How Things Repeat is about getting stuck in these hamster wheels of boredom and repetition—like doing the marriage-house-kids bit out of a sense of obligation, then filling in the remaining void with empty pleasures, rather than fulfillment.
Black references the repetitive motions we find ourselves in again and again, whether it’s the aforementioned analogy of being “part of the drywall” or hardly having money for rent. The album also makes reference to the other side of the repeat coin: giving too much to your art. “There are just these confines of repetition that are constantly around us,” Black says.
As for the writing process on Repeat, Black shares that it’s been a lot more collaborative this time around. The band, she says, is moving into the “let’s just see what happens and jam for a while mode—which feels great. And we’re just better musicians [now].”
Black concludes by reiterating her love for Portland, insisting that after Spoon Benders moves this summer they’ll be playing shows here just as often as they have been (the band has been touring widely, playing festivals like Oakland’s Mosswood Meltdown and Boise’s Treefort, with bigger tours to be announced soon).
“It’s like a bad word to say L.A.,” Black laughs, adding, “It seems really counterintuitive to leave such a wonderful place that cultivates so much art. Portland is such a great place to be an artist. But I need to be uncomfortable.”
SEE IT: Spoon Benders performs at their album release party with Forty Feet Tall at Doug Fir Lounge, 830 E Burnside St., 503-231-9663, dougfirlounge.com. 9 pm Friday, May 12. $15. 21+.

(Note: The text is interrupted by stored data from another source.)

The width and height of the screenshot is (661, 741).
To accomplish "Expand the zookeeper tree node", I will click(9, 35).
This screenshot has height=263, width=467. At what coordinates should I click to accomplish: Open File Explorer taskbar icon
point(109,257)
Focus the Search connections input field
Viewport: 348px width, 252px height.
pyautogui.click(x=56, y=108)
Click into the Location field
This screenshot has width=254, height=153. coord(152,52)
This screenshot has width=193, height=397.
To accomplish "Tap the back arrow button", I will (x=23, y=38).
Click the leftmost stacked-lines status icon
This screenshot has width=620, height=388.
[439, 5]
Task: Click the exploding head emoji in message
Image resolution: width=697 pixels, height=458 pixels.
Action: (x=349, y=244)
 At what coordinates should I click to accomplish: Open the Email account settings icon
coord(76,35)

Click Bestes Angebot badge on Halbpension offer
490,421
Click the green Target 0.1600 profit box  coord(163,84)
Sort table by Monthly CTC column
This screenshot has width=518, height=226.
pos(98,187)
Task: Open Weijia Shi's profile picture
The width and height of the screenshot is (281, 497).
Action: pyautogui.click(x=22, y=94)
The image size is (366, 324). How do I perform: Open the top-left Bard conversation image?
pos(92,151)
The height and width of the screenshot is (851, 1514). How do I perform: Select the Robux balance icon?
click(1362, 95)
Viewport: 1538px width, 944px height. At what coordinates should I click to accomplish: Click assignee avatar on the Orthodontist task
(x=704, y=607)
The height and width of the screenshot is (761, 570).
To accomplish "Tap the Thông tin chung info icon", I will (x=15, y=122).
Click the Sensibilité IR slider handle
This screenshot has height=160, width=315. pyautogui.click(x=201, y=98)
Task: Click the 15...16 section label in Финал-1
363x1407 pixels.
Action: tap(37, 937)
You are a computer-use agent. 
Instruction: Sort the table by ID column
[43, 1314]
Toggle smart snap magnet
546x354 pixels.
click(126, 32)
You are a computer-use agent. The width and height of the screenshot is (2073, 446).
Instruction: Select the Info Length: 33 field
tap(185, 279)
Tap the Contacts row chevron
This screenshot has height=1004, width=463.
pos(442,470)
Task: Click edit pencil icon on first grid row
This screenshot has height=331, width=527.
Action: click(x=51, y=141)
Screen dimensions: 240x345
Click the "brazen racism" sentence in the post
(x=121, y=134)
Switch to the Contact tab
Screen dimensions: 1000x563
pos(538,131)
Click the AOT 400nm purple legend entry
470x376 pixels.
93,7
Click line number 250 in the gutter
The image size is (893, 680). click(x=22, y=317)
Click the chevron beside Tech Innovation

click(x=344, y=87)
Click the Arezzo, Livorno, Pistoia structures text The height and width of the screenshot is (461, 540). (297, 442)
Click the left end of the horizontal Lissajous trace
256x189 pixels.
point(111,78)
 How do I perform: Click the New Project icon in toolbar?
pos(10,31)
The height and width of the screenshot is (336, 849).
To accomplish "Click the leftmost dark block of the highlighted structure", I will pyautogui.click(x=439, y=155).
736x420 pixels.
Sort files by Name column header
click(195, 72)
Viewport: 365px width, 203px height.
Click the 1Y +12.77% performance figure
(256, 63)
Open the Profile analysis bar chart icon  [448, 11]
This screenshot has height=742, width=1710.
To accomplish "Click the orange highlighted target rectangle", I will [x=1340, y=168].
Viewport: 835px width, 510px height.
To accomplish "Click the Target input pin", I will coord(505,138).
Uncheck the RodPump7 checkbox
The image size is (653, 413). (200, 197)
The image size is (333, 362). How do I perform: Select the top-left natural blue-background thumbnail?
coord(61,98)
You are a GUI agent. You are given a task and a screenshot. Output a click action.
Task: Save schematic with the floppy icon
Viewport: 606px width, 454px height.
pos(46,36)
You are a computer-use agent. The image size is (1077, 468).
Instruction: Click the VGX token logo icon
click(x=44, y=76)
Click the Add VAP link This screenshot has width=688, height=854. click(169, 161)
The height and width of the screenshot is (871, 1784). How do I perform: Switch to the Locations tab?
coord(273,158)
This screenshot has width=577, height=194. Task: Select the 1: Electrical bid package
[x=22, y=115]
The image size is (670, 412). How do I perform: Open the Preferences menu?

BY DANIEL BROMFIELD @bromf3
SATURDAY, MAY 13:
Imagine what a goth-rock song sounds like and there’s a good chance what plays in your head will sound a lot like Molchat Doma . The Belarusian group leans completely into the sound of ’70s and ’80s gloom peddlers like Joy Division and Bauhaus, and their visual aesthetic is unlikely to correct anyone’s ideas of Eastern Europe as a place of unfriendly skies and weird-looking apartment buildings. Their ubiquity on TikTok has made them unlikely stars in a musical and cultural landscape where “aesthetic” is king. Crystal Ballroom, 1332 W Burnside St., 503-225-0047, crystalballroompdx.com. 9 pm. $30. All ages.
TUESDAY, MAY 16:
Gary Numan has turned worldbuilding into a nearly 50-year career. Enamored with sci-fi concepts and techno-existential quandaries ever since he first became a star in his teens with the icy electro-punk band Tubeway Army, Numan has long pursued a vision that’s as once chilling and endearing. No matter how much listening to his songs can feel like being chased by a steamroller, the joy of an adolescent transforming his darkly futuristic visions into catchy pop music still shines through in the 65-year-old’s music. Revolution Hall, 1300 SE Stark St., 971-8085094, revolutionhall.com. 8 pm. $35. 21+.
WEDNESDAY, MAY 17:
Since 1998, San Diego’s Jimmy LaValle has made music for the part of the brain that feels a twinge of awe upon walking into a Sharper Image or a stereo showroom. His work as The Album Leaf is elegant, pristine, ambient, and centered on the Rhodes electric piano. Small wonder his music played a major role in Helvetica a movie about the ubiquitous font—and a love letter to design, just like LaValle’s music. His newest album, Future Falling, his first since 2016, features singers Kimbra and Bat for Lashes. Mission Theater, 1624 NW Glisan St., 503-223-4527, mcmenamins.com. 8 pm. $25. All ages.